De repente, movida por uma coragem inesperada, Serena ergueu suas mãos delicadas até o rosto de Jaro. Seus dedos hesitaram por um instante, pairando sobre a máscara, e, num gesto suave, ela tocou a superfície áspera. Então, fechando os olhos, inclinou-se lentamente e deu um selinho breve, por sob a máscara.
— Por que… fez isso? — perguntou o rapaz, incrédulo e envergonhado.
— Pffft… realmente você não tem respostas pra tudo — ela riu, puxando uma cadeira para sentar-se de frente para ele. — Além do mais, não vai conseguir comer sozinho, né?
Depois que o beijou, finalmente Serena sentiu o nervosismo ir embora. Em contrapartida, Jaro não sabia ao certo o que sentir ou pensar sobre esse beijo. Mas uma coisa ele tinha certeza, aquela demonstração de afeto havia aquecido seu coração, e agora o dia parecia muito mais leve por causa dela.
— …
— É… eles estão longe dos cem por cento, mas, com sua magia de cura, logo ficarei bem… então, é… pode me alimentar?
Serena assentiu.
— Quanto tempo fiquei desacordado?
— Dois dias… — respondeu ela, soprando a colher com um pouco de comida.
— Foi mais tempo do que pensei…
Jaro abriu a boca e ela levou a colher até ele. Seus olhos se encontraram, mas, ao contrário de antes, não se sentiram tão constrangidos. Ele mastigou devagar, saboreando cada pedaço, sentindo os sabores se misturarem na boca.

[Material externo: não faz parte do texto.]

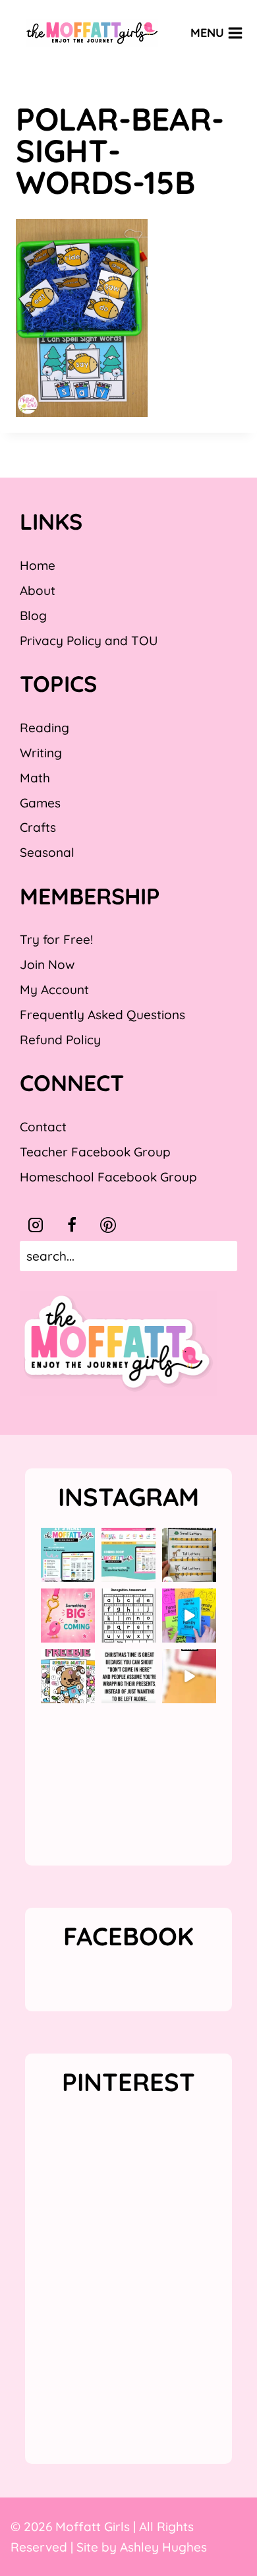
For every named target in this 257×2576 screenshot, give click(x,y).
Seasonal (47, 852)
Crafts (38, 827)
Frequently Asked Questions (102, 1014)
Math (35, 778)
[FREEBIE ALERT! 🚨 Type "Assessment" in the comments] (128, 1615)
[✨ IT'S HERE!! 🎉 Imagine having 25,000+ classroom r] (68, 1555)
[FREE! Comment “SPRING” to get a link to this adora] (68, 1676)
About (37, 590)
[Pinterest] (108, 1225)
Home (37, 565)
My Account (54, 989)
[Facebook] (72, 1225)
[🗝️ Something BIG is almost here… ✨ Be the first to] (68, 1615)
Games (40, 803)
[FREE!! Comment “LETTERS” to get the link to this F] (189, 1555)
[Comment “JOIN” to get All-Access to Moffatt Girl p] (128, 1555)
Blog (33, 615)
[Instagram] (35, 1225)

Em sequência, engoliu cuidadosamente e, exibindo um sorriso satisfeito, elogiou: — Está delicioso… esse foi o melhor café da manhã que já comi em toda a minha vida.
— Que bom! Fico feliz que tenha gostado — respondeu ela, sorrindo.
— Agora… poderia me contar como ficou a vila e quantos sobreviveram?
Com um aperto no peito, Serena começou a contar o que havia acontecido. Explicou que, das cem pessoas que viviam na vila, apenas vinte e duas haviam sobrevivido, e que grande parte das casas havia sido destruída.
Contou também que Dargan, seu servo, havia transmitido suas ordens, que deveriam recolher tudo o que fosse importante, depois queimar a vila junto aos restos mortais dos dollaks.
Posteriormente, Dargan trouxe consigo a cabeça de um dollak comum e a do próprio rei dollak. Além disso, informou que todos deveriam partir para a base do herói, onde estariam mais seguros.
O rapaz estalou a língua e reclamou: — Pensei que mais teriam sobrevivido… isso é lamentável.